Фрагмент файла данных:
--------------------------------

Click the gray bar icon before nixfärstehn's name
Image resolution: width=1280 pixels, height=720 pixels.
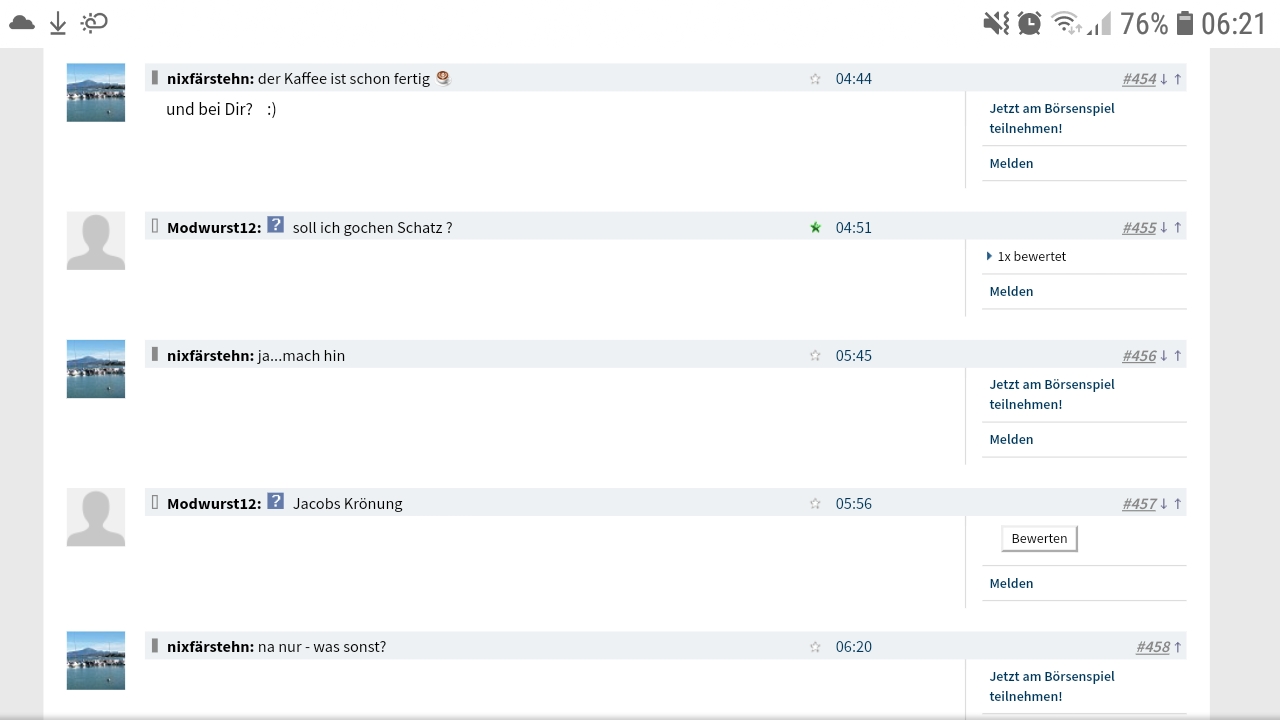155,77
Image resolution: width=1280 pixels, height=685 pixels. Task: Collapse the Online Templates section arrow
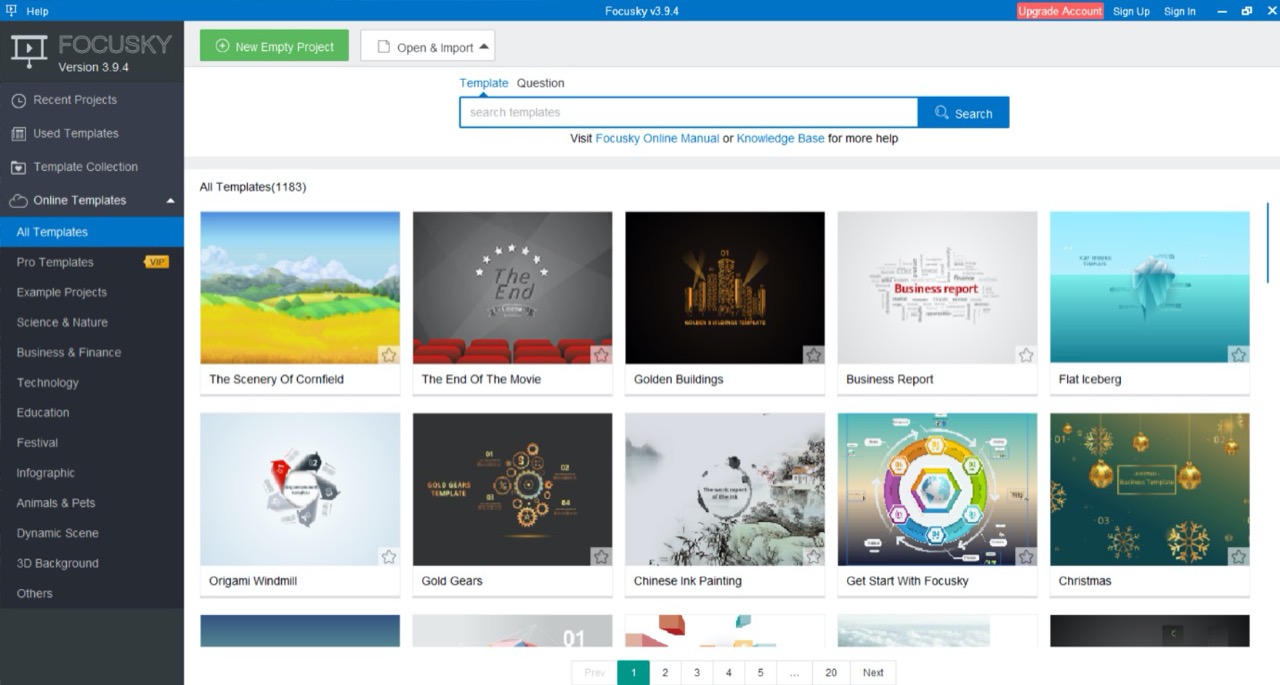(170, 201)
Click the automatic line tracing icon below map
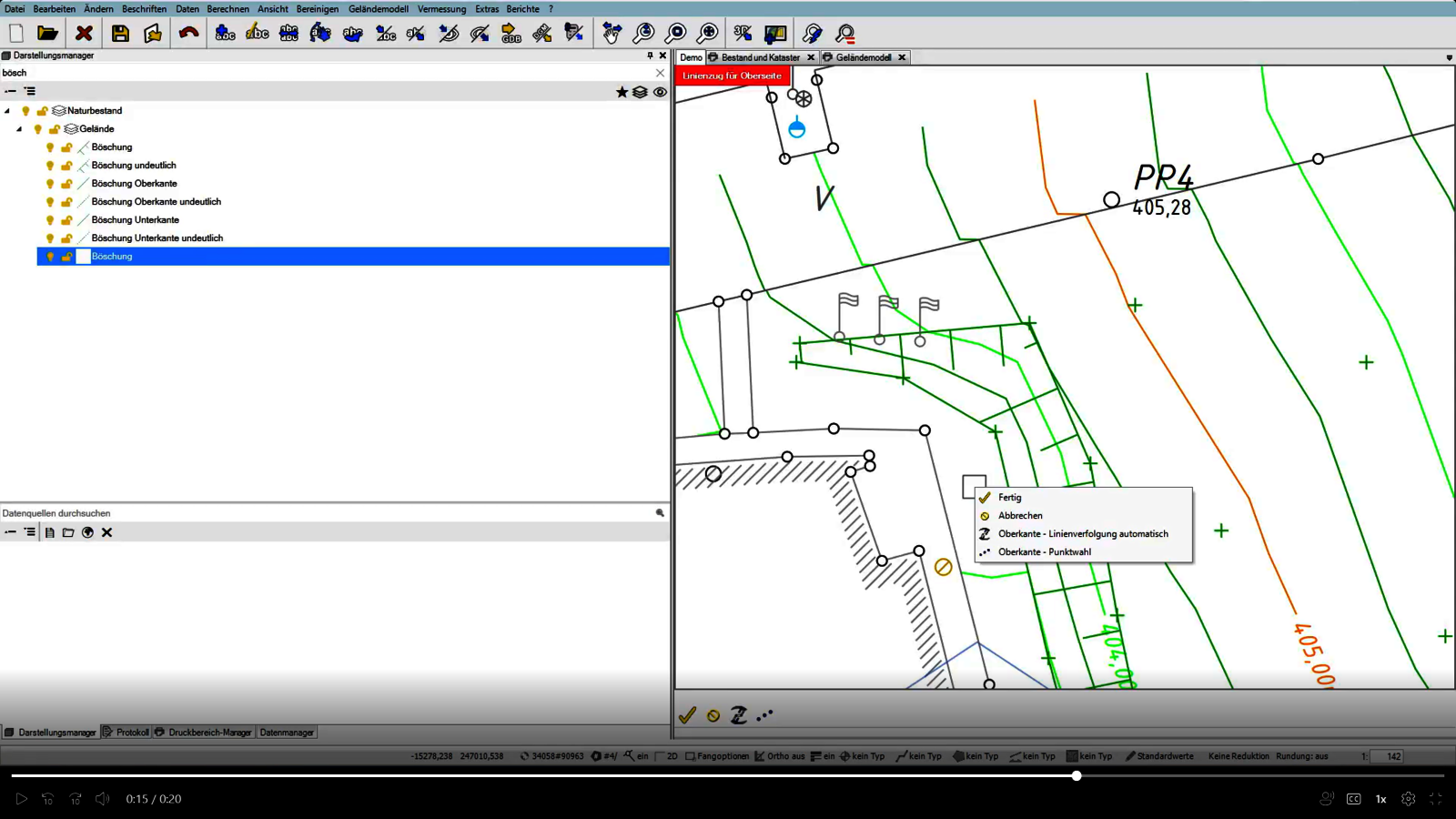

--------------------------------

**Задание:** Перепишите все строки выше, подставив «Tap» вместо «Click» и оставив остальное без изменений. Изображения в ответ не включайте.

**Результат:**
Tap the gray bar icon before nixfärstehn's name
Image resolution: width=1280 pixels, height=720 pixels.
155,77
Image resolution: width=1280 pixels, height=685 pixels. Task: Collapse the Online Templates section arrow
(170, 201)
Tap the automatic line tracing icon below map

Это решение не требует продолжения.